Świat właśnie poznał 200-konną odmianę miejskiego crossovera Forda. Czy to aby nie przerost formy nad treścią? Dowiedz się więcej na temat Forda Pumy ST.
Ford nie trzyma już dłużej w tajemnicy i pokazał zdjęcia przedstawiające nową Pumę ST. 200-konny crossover wygląda zupełnie jak na fotografiach, które trafiły do sieci jeszcze przed początkiem sierpnia. Samochód pomalowano w wyrazisty, zielony kolor (Mean Green) i z zewnątrz przyciąga uwagę rozległym wlotem powietrza, podwójną końcówką układu wydechowego i alufelgami ze stopów lekkich o średnicy 19 cali.
Najwięcej zmian względem bazowej Pumy zaszło jednak pod maską i w podwoziu. Źródło napędu przejęto wprost z Forda Fiesty ST. Usportowiona Puma dołącza wobec tego do grona nastawionych na osiągi samochodów z silnikiem… 3-cylindrowym. 1,5-litrową jednostkę cechuje moc wynosząca 200 KM (przy 6000 obr./min.) oraz moment obrotowy o wartości 320 Nm, dostępny między 2500 a 3500 obr./min. Tyle wystarczy, by hot-crossover pędził 100 km/h już po upływie 6,7 s.
Ford informuje, że przedstawione parametry uzyskano m.in. dzięki modyfikacjom turbosprężarki i układu wtryskowego. Silnik Pumy ST będzie również pierwszą konstrukcją 3-cylindrową z funkcją dezaktywacji cylindrów podczas spokojnej jazdy. Ma to zmniejszyć zużycie paliwa i ograniczyć emisję CO2. Jednostka, przynajmniej na razie, łączy się tylko z ręczną skrzynią biegów o 6 przełożeniach.
Modyfikacje sięgnęły jednak daleko poza silnik. Ford zadbał o własności jezdne Pumy ST, montując dyferencjał o ograniczonym poślizgu (LSD) z funkcją Torque Vectoring, pomagającą wyjść z opresji podczas szybkiego pokonywania zakrętu. Producent przewidział uproszczone zawieszenie w postaci tylnej belki skrętnej, ale o zwiększonej sztywności (o 40% w porównaniu z Fiestą ST), mającej zrównoważyć wyższy środek ciężkości charakteryzujący samochody typu crossover. Z kolei układ kierowniczy cechuje polepszona o 25% szybkość reakcji, zaś hamulcowy – o 17% (porównując do parametrów standardowej Pumy).

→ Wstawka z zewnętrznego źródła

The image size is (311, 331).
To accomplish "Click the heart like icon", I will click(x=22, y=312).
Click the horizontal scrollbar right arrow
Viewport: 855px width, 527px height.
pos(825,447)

Kierowca Pumy ST dostosowuje charakter auta do aktualnych preferencji poprzez ustawienie właściwego trybu jazdy. Poza często spotykanymi (Eco, Normal, Sport) jest jeszcze ciekawostka w postaci ustawienia Track: wyłącza on system kontroli trakcji i wprowadza układ stabilizacji toru jazdy w tryb uśpienia. Poza tym jako wyposażenie opcjonalne do Pumy ST trafi tzw. procedura startowa (Launch Control; w pakiecie Performance).
W środku auta pojawi się wiele motywów z logiem ST, kierowca z kolei usiądzie na świetnie wyprofilowanym fotelu Recaro. Co ciekawe, w Pumie ST nie zrezygnowano z wizytówki modelu, czyli tzw. Megaboxa (dodatkowej, 80-litrowej przestrzeni pod podłogą bagażnika). Ford deklaruje wyposażenie auta z najnowsze systemy bezpieczeństwa oraz multimedia ze sterowaniem głosowym (Ford SYNC-3).